Your instructions
Within the listing that follows, reproduce exactly the lines starting at the line with "Task: Open the" and ending at the line with "Viewport: 387px width, 218px", inclusive, and only those. Pictures are dropped.

Given records
........

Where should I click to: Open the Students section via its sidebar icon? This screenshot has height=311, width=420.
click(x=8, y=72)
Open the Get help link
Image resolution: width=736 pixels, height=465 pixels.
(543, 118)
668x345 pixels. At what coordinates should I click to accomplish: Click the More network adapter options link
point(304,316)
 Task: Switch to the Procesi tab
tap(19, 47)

........

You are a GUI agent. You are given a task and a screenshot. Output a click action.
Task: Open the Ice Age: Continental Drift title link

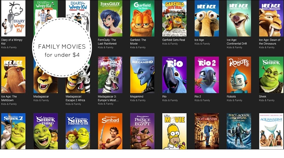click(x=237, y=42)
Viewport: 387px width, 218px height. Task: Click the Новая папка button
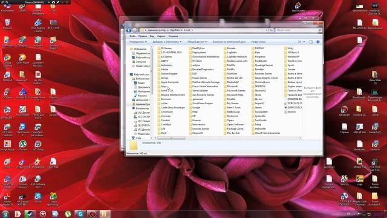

........

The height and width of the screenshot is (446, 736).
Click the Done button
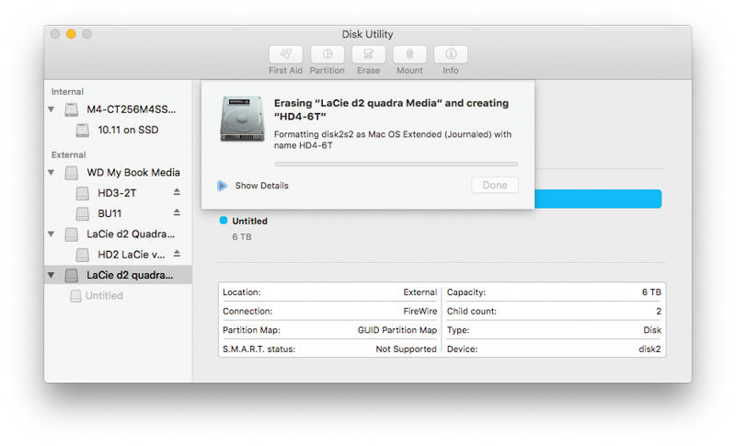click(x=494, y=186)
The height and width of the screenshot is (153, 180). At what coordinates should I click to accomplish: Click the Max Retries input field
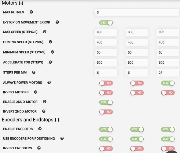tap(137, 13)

........

Response
Task: Open the Ice Age: Continental Drift title link

click(x=237, y=42)
Viewport: 387px width, 218px height. Task: Click the Новая папка button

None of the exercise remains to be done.